At the same time, conflicts often arise between these two categories, given the rapid reaction of the phenomenon of morality to changes in society and, conversely, the stable institutional nature of the implemented rules of law, which change more slowly in accordance with the needs of society. In such circumstances, the judge faces a conflict whether to blindly apply a rule of law that contradicts the internal moral concept of justice or to resort to moral categories.

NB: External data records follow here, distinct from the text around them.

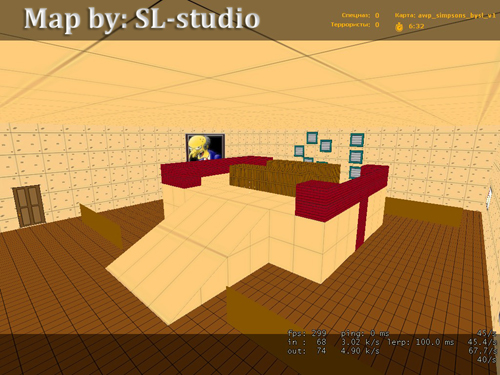500x375 pixels.
Task: Click the Mr. Burns portrait on the wall
Action: point(205,147)

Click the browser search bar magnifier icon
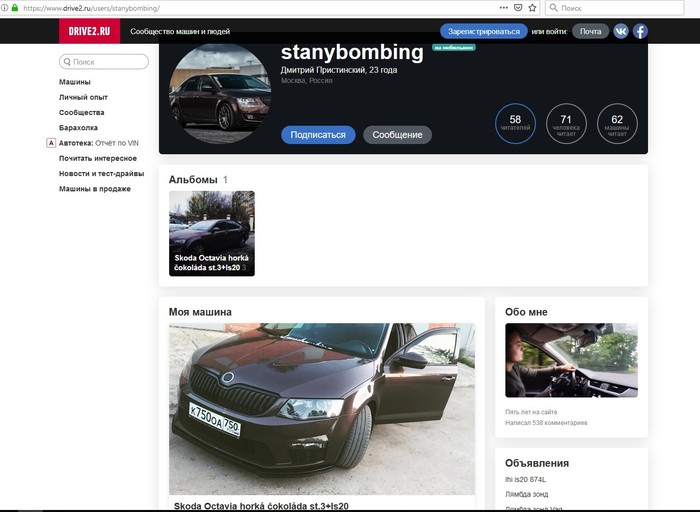coord(553,7)
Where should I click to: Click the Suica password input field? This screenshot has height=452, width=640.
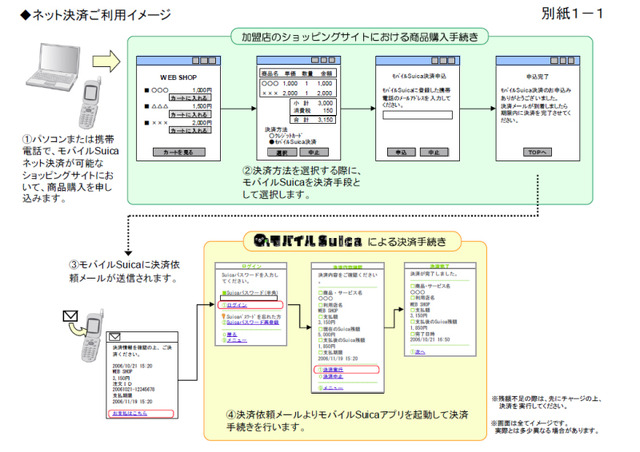249,298

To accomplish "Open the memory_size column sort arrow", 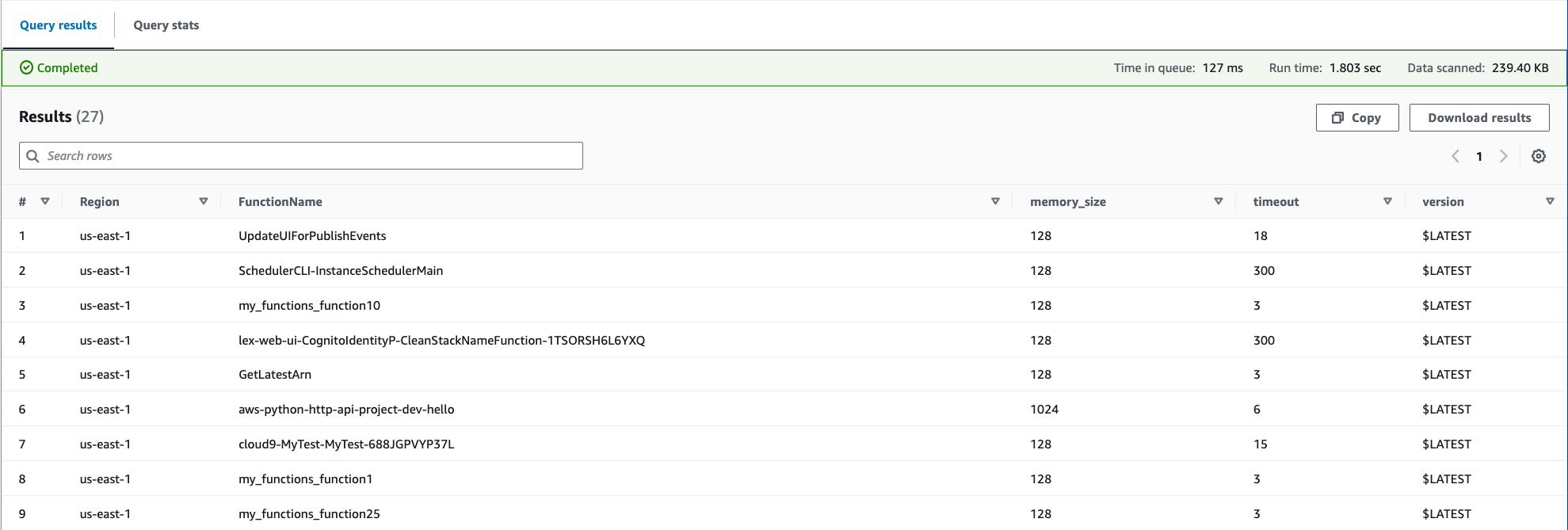I will [x=1218, y=201].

Such conflicts are most pronounced when judges consider criminal cases, as this is the only area of law where fundamental constitutional rights and freedoms can be seriously restricted by punishment. In such circumstances, recourse to moral categories is not only permissible, but also necessary, which is indirectly confirmed by the legislator, who has made the assessment of evidence ‘according to internal conviction’ subjective to the judge's judgement. This opens up opportunities for the use of judicial discretion, which is formed, in particular, taking into account the moral views and beliefs of the judge.

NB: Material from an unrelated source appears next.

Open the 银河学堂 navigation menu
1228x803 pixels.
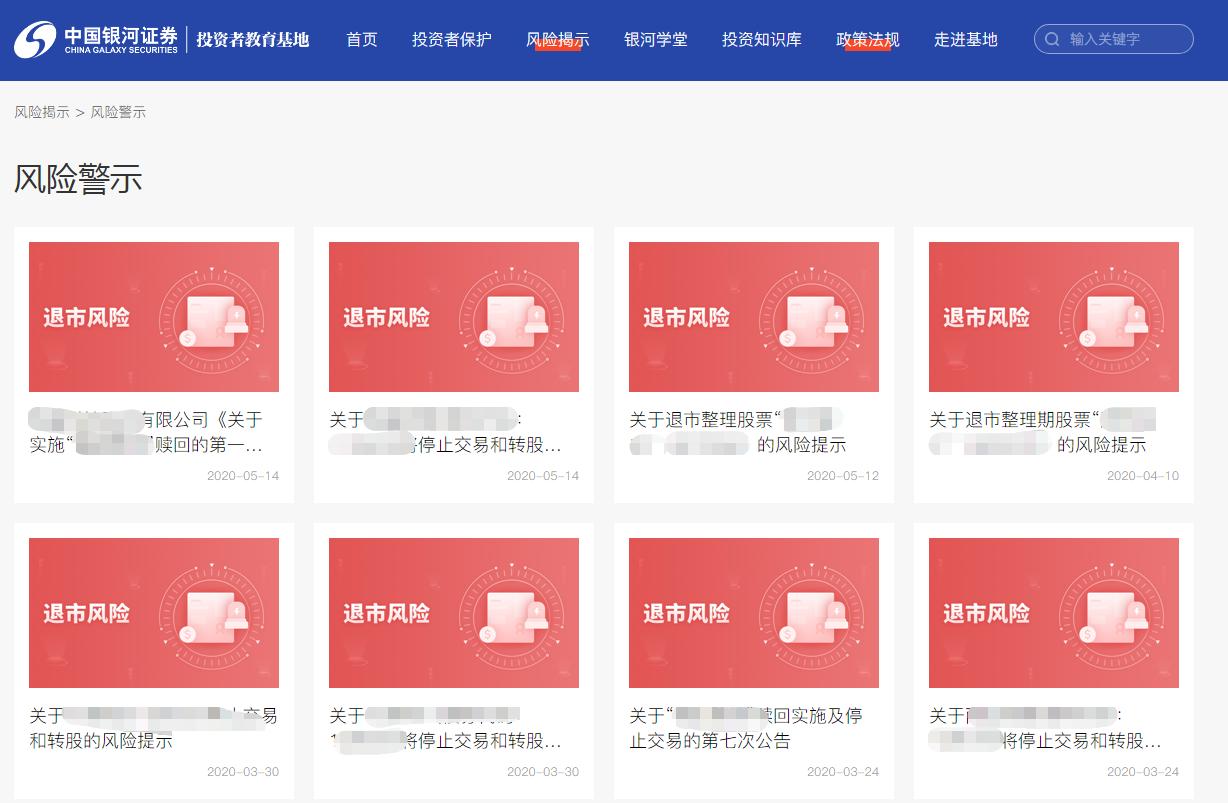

In addition, when considering criminal cases, the judge is faced with information that cannot be assessed without resorting to moral categories, namely: the personality of the accused, his or her social characteristics, behaviour in the courtroom during the trial, the existence of previous criminal offences, whether or not he or she has admitted guilt, the existence of effective remorse, the position of the injured party and much more. When assessing them, the judge subconsciously refers to the categories of good and evil, justice and public interest, because only if the judge shares the relevant values and has the necessary skills can he or she make a fair and lawful decision.

The main conflicts are the moral choice between protecting the interests of the injured party and avoiding excessive punishment for the accused, between the benefits of harsh punishment as a tool to prevent a sense of permissiveness in society and the future hypothetical harm to society if the convicted person is not reformed by the punishment imposed. A separate conflict between morality and law can also be identified when deciding whether to acquit a person of guilt due to the failure to prove guilt by declaring evidence inadmissible due to procedural shortcomings at the pre-trial investigation stage. The content of such evidence, however, is not devalued in the process of establishing the truth, but the court cannot objectively refer to it directly when making a decision. As a result of these circumstances, both the injured party and society as a whole suffer damage, because the court decision, although procedurally justified, cannot be considered fair in the general moral sense.

Given the relevance of this issue in the current Ukrainian reality, given the rapid changes in the judicial system through reform, including the expected increase in the number of new judges, the judiciary should provide enhanced institutional support and methodological materials in the area of application of moral categories in judicial activity, with particular attention to conflicts of morality and law arising in criminal cases. This support can be implemented through the development of new training materials on ethics and morality for judges, the creation of an information platform for the exchange of experience among judges and the introduction of a professional development system.

This will not only help newly appointed judges acquire the necessary practical knowledge, but also raise the level of awareness of existing judges on this issue, which will to some extent lead to an improvement in the quality of judgements, strengthening the authority and trust in the judiciary among the population and the establishment of a law-based Ukrainian society.